**Exercise description**
Which lines of the material contain the word "accomplish"? Report each such line in full, and treat case as significant.

——

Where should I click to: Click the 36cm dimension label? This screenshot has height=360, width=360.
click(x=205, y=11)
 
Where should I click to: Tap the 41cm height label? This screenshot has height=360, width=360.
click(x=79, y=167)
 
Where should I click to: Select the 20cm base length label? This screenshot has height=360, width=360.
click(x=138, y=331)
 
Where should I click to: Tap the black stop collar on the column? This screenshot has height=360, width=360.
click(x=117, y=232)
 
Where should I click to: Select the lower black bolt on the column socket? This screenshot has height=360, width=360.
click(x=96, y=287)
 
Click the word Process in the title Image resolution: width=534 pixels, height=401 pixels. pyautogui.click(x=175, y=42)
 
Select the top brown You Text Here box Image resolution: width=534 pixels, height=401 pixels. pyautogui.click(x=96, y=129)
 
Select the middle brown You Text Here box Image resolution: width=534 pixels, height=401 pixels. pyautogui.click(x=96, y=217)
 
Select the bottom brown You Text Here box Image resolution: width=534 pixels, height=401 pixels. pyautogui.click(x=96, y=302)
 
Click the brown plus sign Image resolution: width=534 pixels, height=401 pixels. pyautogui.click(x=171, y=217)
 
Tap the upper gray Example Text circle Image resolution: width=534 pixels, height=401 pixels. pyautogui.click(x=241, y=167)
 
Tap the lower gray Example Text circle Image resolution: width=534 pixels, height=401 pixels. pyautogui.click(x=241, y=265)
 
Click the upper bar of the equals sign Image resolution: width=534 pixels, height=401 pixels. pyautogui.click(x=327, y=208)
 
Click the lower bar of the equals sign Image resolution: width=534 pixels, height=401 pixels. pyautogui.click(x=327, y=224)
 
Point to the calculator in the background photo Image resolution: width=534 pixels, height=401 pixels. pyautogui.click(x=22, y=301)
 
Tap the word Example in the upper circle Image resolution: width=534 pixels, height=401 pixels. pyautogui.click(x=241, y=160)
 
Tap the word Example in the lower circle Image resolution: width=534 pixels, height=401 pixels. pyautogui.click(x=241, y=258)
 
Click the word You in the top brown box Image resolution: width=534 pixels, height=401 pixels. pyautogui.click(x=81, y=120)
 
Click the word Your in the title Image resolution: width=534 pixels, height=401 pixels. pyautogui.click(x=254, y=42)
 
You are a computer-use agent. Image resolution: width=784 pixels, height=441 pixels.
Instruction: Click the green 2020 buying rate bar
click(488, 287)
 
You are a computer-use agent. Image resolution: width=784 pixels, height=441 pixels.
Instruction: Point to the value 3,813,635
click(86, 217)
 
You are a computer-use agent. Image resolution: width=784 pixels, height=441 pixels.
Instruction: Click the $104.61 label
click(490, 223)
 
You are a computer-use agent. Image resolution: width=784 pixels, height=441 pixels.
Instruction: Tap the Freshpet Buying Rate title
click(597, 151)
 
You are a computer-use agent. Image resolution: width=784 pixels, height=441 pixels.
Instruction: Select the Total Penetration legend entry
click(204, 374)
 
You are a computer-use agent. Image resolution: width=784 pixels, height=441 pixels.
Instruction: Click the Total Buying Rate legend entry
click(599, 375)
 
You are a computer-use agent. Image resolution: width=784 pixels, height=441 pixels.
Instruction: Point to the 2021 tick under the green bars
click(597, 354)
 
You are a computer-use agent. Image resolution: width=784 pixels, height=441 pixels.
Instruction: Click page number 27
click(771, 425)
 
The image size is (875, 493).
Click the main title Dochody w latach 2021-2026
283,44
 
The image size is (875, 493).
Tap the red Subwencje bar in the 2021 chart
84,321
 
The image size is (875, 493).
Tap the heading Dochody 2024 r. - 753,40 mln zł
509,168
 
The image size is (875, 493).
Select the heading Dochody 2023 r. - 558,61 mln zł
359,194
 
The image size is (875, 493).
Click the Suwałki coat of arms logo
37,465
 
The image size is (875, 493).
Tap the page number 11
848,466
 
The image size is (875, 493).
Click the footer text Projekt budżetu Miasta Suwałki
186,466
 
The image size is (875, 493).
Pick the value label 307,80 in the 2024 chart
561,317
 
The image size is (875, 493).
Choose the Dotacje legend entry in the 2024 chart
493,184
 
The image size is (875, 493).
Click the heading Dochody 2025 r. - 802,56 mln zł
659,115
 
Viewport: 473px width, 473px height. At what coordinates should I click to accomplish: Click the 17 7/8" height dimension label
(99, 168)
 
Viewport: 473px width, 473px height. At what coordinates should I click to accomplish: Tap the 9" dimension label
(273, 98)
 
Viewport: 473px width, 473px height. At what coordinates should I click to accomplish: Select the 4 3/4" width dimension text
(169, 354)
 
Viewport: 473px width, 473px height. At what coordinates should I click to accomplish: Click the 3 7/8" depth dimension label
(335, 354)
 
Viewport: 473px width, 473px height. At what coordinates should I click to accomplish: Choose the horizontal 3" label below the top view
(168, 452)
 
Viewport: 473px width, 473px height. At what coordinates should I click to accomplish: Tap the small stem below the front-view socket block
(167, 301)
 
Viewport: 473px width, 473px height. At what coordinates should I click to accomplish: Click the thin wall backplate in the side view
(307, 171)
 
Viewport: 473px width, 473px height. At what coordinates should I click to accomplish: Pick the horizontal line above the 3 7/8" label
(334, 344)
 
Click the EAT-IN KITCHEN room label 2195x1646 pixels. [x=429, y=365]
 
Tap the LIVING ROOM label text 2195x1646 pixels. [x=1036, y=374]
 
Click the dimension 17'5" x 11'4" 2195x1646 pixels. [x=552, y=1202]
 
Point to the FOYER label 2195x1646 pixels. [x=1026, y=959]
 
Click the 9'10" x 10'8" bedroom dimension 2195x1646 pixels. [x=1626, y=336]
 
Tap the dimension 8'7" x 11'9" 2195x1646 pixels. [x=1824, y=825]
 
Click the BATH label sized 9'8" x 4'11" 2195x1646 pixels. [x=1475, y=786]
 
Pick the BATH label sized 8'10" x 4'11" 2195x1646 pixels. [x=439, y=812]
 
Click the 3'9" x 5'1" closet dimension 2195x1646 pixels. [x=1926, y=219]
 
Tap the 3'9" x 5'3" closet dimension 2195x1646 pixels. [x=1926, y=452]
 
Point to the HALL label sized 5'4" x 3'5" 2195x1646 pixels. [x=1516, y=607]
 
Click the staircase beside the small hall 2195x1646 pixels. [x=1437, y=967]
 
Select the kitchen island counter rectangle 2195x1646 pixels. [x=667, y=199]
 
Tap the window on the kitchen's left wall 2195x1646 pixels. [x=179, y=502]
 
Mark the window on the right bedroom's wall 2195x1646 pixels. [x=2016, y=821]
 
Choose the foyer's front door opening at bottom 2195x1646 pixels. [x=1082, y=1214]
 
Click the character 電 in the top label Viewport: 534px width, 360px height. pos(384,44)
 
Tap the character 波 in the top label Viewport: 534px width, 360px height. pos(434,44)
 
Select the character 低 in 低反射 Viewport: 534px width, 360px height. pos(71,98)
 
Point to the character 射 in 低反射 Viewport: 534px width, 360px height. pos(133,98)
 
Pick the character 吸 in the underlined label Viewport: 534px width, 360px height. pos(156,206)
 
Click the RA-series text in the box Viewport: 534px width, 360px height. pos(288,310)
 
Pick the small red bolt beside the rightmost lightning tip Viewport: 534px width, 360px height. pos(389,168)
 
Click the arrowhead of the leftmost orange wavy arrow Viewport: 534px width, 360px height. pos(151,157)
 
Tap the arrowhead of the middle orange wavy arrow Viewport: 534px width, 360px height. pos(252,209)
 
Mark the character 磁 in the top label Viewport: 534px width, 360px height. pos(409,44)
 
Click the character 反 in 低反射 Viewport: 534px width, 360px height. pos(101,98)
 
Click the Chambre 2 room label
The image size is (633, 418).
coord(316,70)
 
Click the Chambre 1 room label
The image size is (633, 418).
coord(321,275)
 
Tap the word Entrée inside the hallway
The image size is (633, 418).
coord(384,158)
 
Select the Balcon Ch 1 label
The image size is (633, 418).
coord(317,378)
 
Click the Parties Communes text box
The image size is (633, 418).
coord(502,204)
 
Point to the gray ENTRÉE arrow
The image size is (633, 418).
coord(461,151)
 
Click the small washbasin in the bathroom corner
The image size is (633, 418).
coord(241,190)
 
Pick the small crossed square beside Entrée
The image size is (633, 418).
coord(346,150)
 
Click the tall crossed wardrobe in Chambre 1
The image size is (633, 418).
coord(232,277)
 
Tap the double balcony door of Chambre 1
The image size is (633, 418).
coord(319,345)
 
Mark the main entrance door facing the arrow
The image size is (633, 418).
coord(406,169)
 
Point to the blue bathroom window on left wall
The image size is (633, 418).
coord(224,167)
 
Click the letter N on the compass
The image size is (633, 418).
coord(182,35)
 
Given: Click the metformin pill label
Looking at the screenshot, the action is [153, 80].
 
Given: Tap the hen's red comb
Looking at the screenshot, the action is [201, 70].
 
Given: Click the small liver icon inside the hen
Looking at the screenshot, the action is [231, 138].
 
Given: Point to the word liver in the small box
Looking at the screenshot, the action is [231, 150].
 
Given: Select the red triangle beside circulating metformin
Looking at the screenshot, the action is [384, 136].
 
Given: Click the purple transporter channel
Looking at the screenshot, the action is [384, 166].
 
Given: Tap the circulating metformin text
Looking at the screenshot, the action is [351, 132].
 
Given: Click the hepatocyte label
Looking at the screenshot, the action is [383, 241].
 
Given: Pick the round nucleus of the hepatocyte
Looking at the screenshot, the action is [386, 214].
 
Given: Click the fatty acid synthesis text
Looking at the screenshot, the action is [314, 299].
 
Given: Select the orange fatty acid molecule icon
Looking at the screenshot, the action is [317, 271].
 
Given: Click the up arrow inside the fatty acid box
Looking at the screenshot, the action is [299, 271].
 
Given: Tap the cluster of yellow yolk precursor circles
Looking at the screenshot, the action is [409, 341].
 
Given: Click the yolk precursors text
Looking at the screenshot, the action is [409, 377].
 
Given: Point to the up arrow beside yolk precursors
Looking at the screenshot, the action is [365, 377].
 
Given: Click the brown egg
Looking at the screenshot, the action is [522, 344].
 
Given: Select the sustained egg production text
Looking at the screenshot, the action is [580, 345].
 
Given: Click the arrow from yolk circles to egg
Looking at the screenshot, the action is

——

**Output for this exercise**
Viewport: 473px width, 473px height. At what coordinates should I click to accomplish: Click the 17 7/8" height dimension label
Viewport: 473px width, 473px height. At what coordinates should I click to accomplish: Tap the 9" dimension label
Viewport: 473px width, 473px height. At what coordinates should I click to accomplish: Select the 4 3/4" width dimension text
Viewport: 473px width, 473px height. At what coordinates should I click to accomplish: Click the 3 7/8" depth dimension label
Viewport: 473px width, 473px height. At what coordinates should I click to accomplish: Choose the horizontal 3" label below the top view
Viewport: 473px width, 473px height. At what coordinates should I click to accomplish: Tap the small stem below the front-view socket block
Viewport: 473px width, 473px height. At what coordinates should I click to accomplish: Click the thin wall backplate in the side view
Viewport: 473px width, 473px height. At what coordinates should I click to accomplish: Pick the horizontal line above the 3 7/8" label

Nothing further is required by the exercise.